* **EJERCICIO**: Cita textualmente el fragmento del texto sobre la infancia de Sand que empieza en "La futura escritora" y sigue hasta "incluso al misticismo.".

* **TEXTO DEL DOCUMENTO**:
La pequeña Aurora quedó entonces como única heredera de una abuela cultísima y dispuesta a todo por su nieta, pero también quedó a merced, en los hechos, de dos madres, que rivalizaban entre sí y que llegaron a no soportarse, al punto de que la madre de Sand no vio otra salida que cedérsela a la abuela e irse a vivir a París.

La futura escritora recibió entonces una educación privilegiada: el mismo preceptor que su padre, libros incontables, libertad absoluta, cabalgatas vestida de muchacho por las tierras de su abuela, filosofía de la ilustración en los diálogos con ella, y, a los trece años, la colocación en el convento de las Agustinas inglesas en París. Esa experiencia para Sand sería fundacional por la sociabilidad con las internas, pero también por los buceos espirituales que la llevarían incluso al misticismo.

* **DATOS ANALIZADOS**:
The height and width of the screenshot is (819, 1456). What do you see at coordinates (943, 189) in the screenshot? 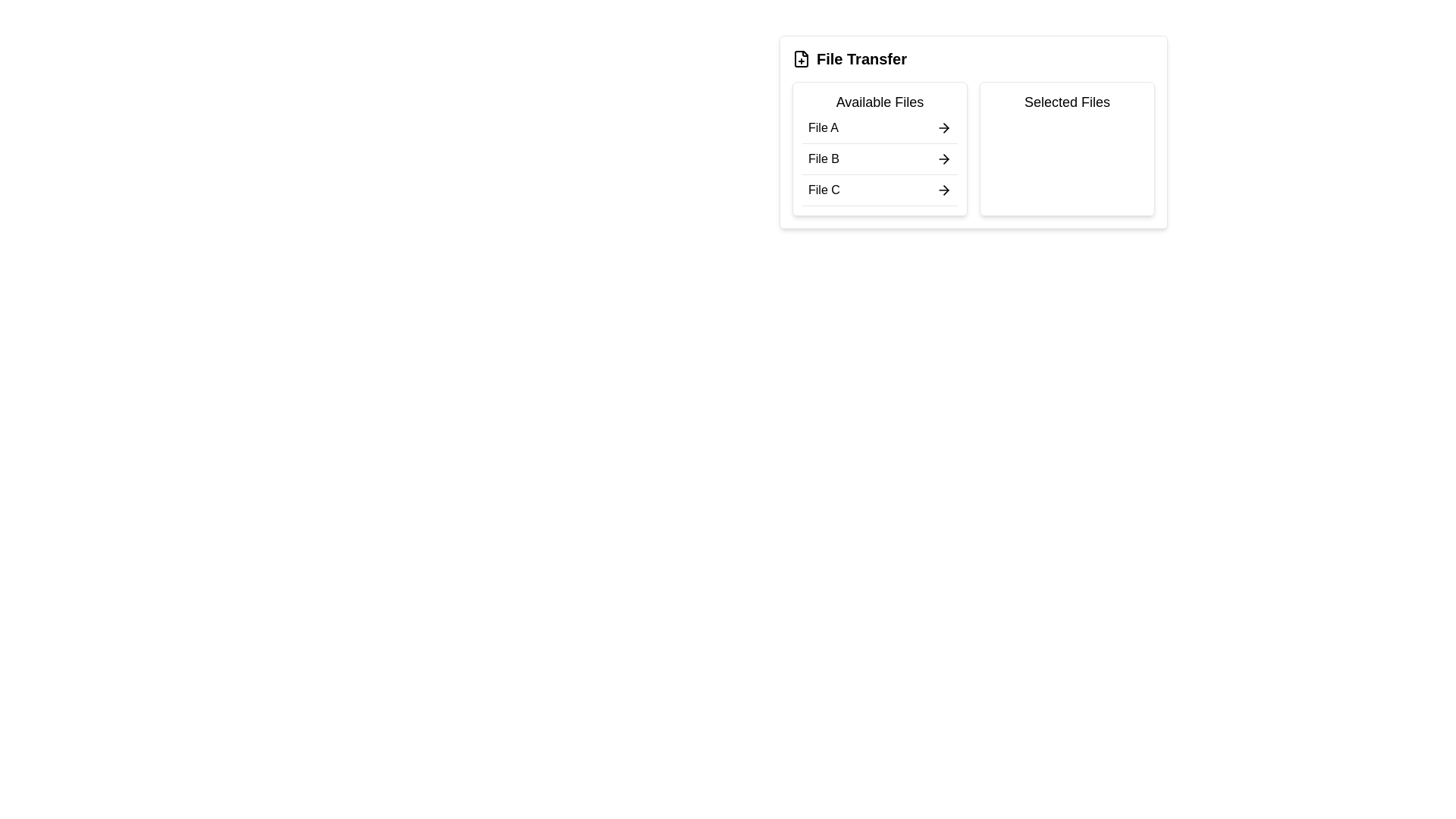
I see `the button on the right side of 'File C' in the 'Available Files' section to initiate the file transfer` at bounding box center [943, 189].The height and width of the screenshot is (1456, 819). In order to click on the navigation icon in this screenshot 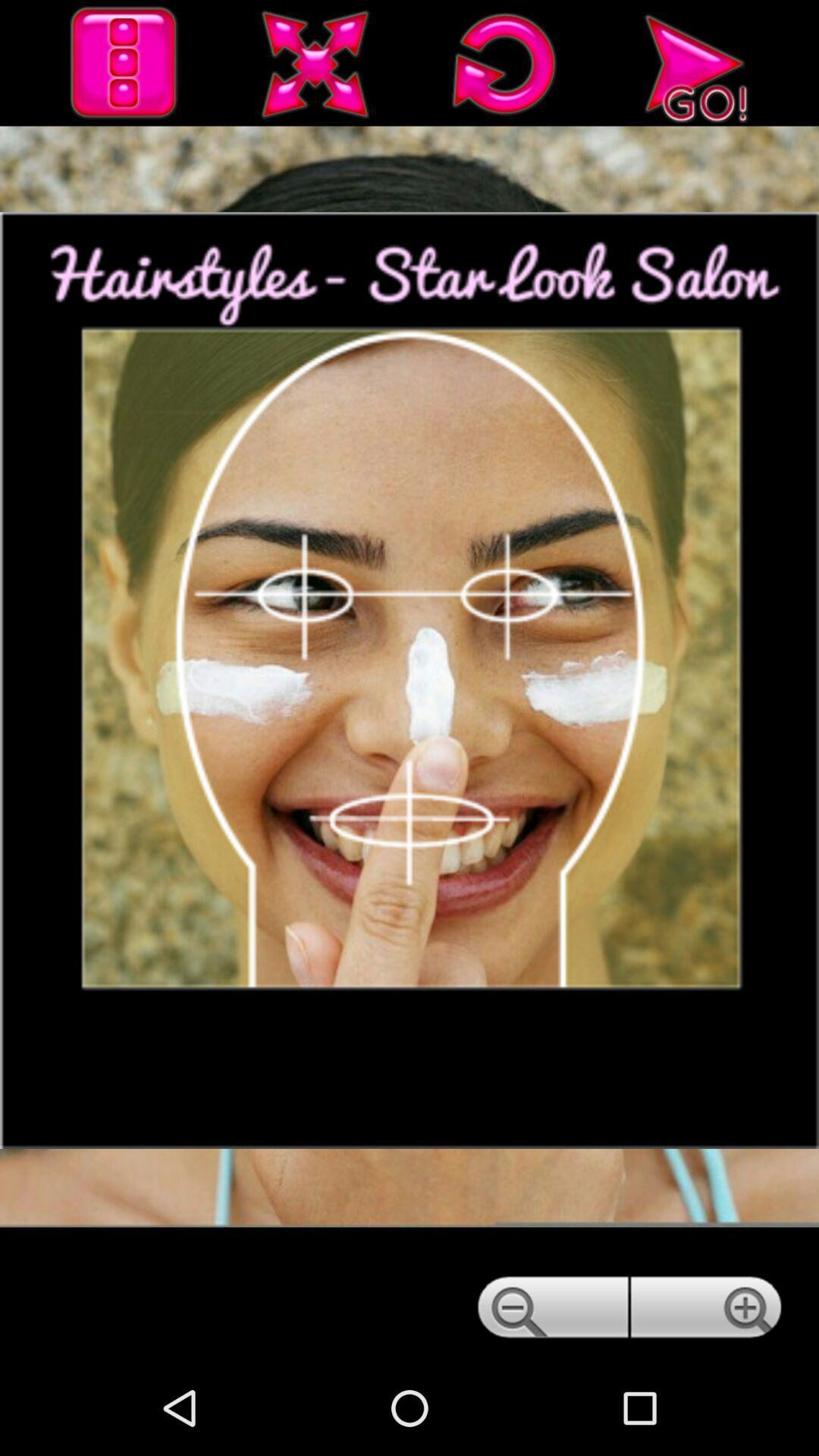, I will do `click(695, 68)`.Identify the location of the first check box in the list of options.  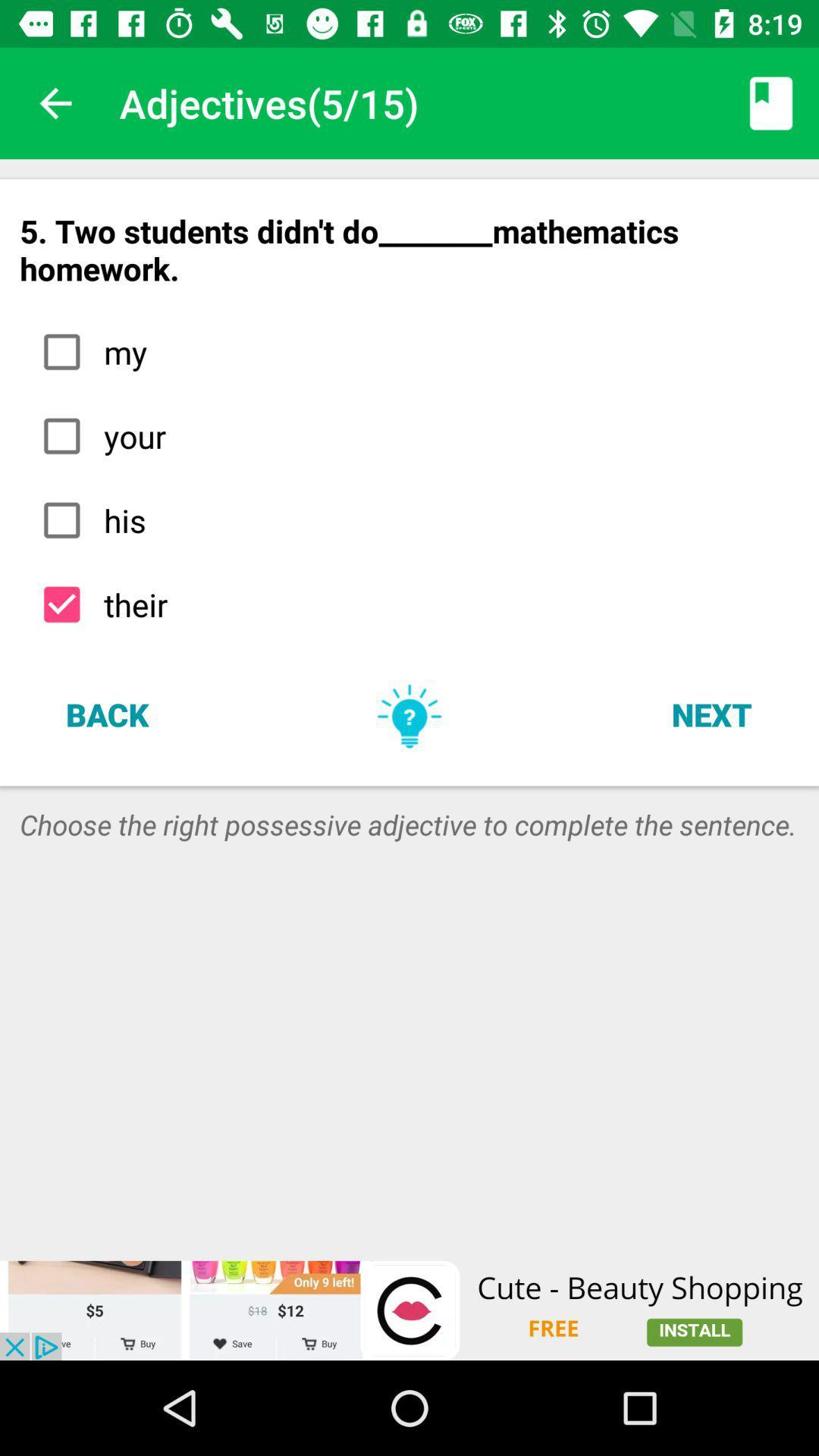
(61, 351).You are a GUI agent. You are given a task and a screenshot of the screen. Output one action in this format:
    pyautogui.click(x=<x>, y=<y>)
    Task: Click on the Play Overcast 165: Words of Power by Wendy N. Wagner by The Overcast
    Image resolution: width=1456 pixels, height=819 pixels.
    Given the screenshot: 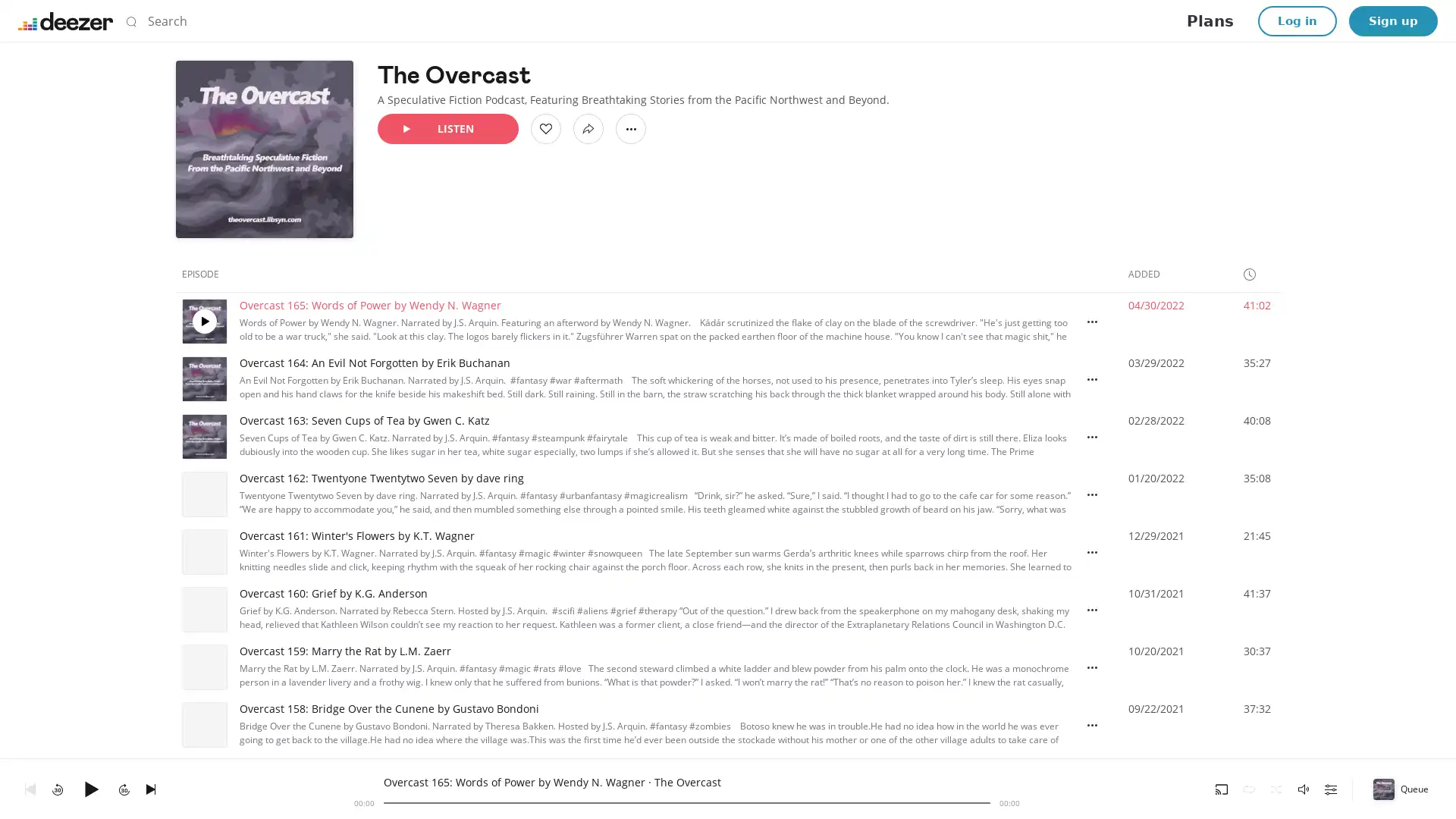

* **RESPUESTA ESCRITA**:
La futura escritora recibió entonces una educación privilegiada: el mismo preceptor que su padre, libros incontables, libertad absoluta, cabalgatas vestida de muchacho por las tierras de su abuela, filosofía de la ilustración en los diálogos con ella, y, a los trece años, la colocación en el convento de las Agustinas inglesas en París. Esa experiencia para Sand sería fundacional por la sociabilidad con las internas, pero también por los buceos espirituales que la llevarían incluso al misticismo.